**** RECORDED INFORMATION ****

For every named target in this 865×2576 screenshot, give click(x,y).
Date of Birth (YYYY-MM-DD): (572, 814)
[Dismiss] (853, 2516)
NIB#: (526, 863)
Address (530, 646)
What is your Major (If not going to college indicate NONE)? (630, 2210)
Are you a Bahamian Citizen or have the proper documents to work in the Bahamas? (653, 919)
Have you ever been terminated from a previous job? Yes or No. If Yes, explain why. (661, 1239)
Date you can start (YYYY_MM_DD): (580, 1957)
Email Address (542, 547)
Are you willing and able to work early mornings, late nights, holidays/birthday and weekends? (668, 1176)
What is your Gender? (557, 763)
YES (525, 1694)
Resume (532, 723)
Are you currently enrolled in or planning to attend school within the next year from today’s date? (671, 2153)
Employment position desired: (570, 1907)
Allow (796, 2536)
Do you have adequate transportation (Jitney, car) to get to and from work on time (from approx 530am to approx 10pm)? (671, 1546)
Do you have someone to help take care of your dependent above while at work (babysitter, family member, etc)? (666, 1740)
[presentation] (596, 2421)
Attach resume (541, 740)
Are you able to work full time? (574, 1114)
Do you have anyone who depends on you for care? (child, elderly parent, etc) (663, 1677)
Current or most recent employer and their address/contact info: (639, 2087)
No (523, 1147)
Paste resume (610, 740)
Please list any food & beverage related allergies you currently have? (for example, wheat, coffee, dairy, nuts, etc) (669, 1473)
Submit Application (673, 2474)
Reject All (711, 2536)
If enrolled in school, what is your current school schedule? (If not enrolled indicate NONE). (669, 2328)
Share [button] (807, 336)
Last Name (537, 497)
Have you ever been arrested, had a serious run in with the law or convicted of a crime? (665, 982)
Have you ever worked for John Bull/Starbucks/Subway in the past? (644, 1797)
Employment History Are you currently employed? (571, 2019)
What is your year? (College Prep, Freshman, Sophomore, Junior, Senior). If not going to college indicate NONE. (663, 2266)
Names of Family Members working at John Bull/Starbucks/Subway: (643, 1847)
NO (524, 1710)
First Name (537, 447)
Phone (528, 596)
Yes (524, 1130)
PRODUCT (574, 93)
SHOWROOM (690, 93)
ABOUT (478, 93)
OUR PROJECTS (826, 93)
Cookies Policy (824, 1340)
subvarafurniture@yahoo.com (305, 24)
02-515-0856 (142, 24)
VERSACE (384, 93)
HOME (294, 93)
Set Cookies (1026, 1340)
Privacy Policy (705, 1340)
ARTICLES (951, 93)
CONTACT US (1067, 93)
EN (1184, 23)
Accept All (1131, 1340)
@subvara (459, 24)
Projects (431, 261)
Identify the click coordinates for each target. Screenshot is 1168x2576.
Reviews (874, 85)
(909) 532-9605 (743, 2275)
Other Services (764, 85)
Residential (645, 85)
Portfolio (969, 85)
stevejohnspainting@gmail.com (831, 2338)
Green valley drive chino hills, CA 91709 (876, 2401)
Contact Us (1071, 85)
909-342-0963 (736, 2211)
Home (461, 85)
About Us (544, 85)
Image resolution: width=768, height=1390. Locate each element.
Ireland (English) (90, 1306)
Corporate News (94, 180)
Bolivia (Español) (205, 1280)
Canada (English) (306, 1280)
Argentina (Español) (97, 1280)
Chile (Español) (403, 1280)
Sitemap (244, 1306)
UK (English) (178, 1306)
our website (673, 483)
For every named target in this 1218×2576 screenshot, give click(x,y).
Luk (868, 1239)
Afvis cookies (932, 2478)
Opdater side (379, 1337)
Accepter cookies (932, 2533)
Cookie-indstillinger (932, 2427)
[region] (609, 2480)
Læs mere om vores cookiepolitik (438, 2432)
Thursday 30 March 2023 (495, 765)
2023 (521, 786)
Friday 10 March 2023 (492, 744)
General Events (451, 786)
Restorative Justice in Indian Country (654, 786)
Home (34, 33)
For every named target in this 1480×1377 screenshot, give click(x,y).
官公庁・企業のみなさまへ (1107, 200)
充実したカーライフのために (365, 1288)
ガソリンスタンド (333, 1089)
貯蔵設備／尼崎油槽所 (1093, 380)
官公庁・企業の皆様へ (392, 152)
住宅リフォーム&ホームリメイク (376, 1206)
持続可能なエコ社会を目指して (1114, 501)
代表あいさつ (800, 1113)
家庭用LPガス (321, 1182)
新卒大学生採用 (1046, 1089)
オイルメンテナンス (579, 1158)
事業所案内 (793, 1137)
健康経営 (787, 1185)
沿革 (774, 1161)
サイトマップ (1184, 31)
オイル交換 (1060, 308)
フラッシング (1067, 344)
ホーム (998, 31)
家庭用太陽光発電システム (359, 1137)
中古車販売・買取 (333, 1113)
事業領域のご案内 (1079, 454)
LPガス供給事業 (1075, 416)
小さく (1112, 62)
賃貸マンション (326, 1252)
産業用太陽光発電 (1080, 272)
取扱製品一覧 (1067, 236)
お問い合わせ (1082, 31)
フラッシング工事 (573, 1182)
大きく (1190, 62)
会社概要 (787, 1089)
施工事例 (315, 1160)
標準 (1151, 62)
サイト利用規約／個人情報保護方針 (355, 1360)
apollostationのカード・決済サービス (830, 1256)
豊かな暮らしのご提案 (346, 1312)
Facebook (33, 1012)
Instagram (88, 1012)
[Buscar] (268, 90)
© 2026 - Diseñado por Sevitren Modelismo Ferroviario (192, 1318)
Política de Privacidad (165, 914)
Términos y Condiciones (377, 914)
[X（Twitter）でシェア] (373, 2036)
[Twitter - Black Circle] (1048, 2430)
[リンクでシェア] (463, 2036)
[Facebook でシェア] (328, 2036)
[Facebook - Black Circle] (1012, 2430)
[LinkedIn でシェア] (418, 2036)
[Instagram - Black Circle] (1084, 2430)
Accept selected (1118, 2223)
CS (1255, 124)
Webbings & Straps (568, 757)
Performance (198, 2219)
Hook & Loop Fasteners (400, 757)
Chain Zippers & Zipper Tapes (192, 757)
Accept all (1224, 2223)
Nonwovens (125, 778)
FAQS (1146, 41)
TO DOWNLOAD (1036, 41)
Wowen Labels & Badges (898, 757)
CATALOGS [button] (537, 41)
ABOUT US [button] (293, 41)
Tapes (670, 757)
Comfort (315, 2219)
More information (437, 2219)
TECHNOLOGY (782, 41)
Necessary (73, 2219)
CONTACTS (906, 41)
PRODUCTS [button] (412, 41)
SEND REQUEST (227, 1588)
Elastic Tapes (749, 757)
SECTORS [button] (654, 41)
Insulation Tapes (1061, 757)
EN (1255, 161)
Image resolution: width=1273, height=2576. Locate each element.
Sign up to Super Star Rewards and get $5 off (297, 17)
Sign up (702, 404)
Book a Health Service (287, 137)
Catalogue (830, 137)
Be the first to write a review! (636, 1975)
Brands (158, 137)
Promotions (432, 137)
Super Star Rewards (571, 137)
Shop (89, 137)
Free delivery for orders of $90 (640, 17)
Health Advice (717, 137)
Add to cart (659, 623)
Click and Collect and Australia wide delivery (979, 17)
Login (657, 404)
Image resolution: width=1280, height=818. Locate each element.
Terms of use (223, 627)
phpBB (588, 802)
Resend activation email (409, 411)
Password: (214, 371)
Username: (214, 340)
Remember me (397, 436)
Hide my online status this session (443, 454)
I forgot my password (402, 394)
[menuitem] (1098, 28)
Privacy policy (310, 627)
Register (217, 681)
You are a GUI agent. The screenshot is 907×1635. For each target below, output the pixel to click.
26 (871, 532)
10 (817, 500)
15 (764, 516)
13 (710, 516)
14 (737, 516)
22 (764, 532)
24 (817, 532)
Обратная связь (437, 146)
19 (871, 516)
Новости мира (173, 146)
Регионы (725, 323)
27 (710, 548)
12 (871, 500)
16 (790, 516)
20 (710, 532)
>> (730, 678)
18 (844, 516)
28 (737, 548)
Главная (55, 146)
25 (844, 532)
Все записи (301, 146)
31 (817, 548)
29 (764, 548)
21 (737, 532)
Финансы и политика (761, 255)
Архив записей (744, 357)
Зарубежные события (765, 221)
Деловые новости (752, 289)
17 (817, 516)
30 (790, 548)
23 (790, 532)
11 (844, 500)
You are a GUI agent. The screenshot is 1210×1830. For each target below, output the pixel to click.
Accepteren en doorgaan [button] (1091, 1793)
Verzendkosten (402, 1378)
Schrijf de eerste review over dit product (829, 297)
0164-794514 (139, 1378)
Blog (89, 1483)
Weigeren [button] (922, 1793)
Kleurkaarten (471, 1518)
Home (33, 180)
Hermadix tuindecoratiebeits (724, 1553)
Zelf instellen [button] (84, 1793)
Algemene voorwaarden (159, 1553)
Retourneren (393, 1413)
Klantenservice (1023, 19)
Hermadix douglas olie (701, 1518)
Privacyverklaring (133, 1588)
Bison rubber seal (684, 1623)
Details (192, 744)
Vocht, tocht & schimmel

****

**WRITTEN PROBLEM**
How many rows above contain the string "college"? Treat uppercase and lowercase as different, and give only the number.

**SOLUTION TO THE PROBLEM**
2